Reader class for World Bank economic data.

This class provides methods to read and process various economic indicators from World Bank datasets. It handles data loading, scaling, and provides access to a wide range of economic statistics.

Parameters:

Name Type Description Default
path Path

Path to directory containing World Bank data files

required

Attributes:

Name Type Description
data dict[str, DataFrame]

Dictionary of loaded World Bank datasets

files_with_codes dict[str, str]

Mapping of data categories to file names

Key Methods
  • GDP and Growth:
    • get_historic_gdp: Get historical GDP values
    • get_current_scaled_gdp: Get scaled current GDP
  • Labor Market:
    • get_unemployment_rate: Get unemployment rates
    • get_participation_rate: Get labor force participation
  • Taxes:
    • get_tau_vat: Get VAT rates
    • get_tau_exp: Get export tax rates
  • Prices and Inflation:
    • get_log_inflation: Get log inflation rates
    • get_inflation: Get raw inflation data
  • Other Indicators:
    • get_gini_coef: Get income inequality measures
    • get_central_gov_debt: Get government debt data
    • get_npl_ratios: Get non-performing loan ratios
files_with_codes = self.get_files_with_codes() instance-attribute
data = {} instance-attribute
__init__(path: Path)

Initialize the WorldBankReader with data path.

Parameters:

Name Type Description Default
path Path

Path to directory containing World Bank data files

required
Note
  • Loads data files specified in files_with_codes
  • Special handling for certain files that don't require row skipping
  • Uses ISO-8859-1 encoding for file reading
get_files_with_codes() -> dict[str, str] staticmethod

Get mapping of data categories to file names.

Returns:

Type Description
dict[str, str]

dict[str, str]: Dictionary mapping data categories to their file names, including unemployment, tax rates, GDP, and other indicators

Note

File names follow World Bank API naming conventions: - API_* files are direct World Bank indicators - Other files are supplementary data sources

get_central_gov_debt(country: str, year: int) -> float

Get central government debt for a country and year.

Parameters:

Name Type Description Default
country str

Country code (ISO 3-letter)

required
year int

Year to get debt data for

required

Returns:

Name Type Description
float float

Central government debt value

Note
  • Returns 0.0 for Argentina and Taiwan
  • Falls back to previous year's value if data not available
  • Returns 0.0 for year 1959
get_population(country: Country, year: int) -> float

Get total population for a country and year.

Parameters:

Name Type Description Default
country Country

Country to get population for

required
year int

Year to get population data for

required

Returns:

Name Type Description
float float

Total population count

Note

Uses World Bank's total population indicator (SP.POP.TOTL)

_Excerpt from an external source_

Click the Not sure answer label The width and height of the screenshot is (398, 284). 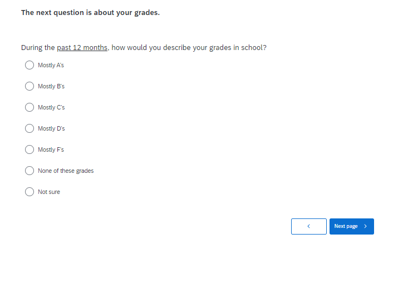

get_participation_rate(country: Country) -> pd.DataFrame

Retrieves the participation rate for a specific country and year.

Parameters:

Name Type Description Default
country Country

The country code for the desired country.

required

Returns:

Type Description
DataFrame

pd.DataFrame: A DataFrame containing the participation rate for the specified country.

get_tau_vat(country: Country, year: int) -> float

Get VAT (Value Added Tax) rate for a country and year.

Parameters:

Name Type Description Default
country Country

Country to get VAT rate for

required
year int

Year to get tax rate for

required

Returns:

Name Type Description
float float

VAT rate as decimal

Note
  • Uses forced_vat values for countries with missing or unreliable data
  • Tax rate is expressed as a decimal (e.g., 0.20 for 20% VAT)
  • Returns 0.0 if data not available and country not in forced_vat
get_lcu_exports(country: Country, year: int) -> float

Retrieves the export tax rate for a specific country and year.

Parameters:

Name Type Description Default
country Country

The country code for the desired country.

required
year int

The year for the data.

required

Returns:

Name Type Description
float float

The export tax rate for the specified country and year.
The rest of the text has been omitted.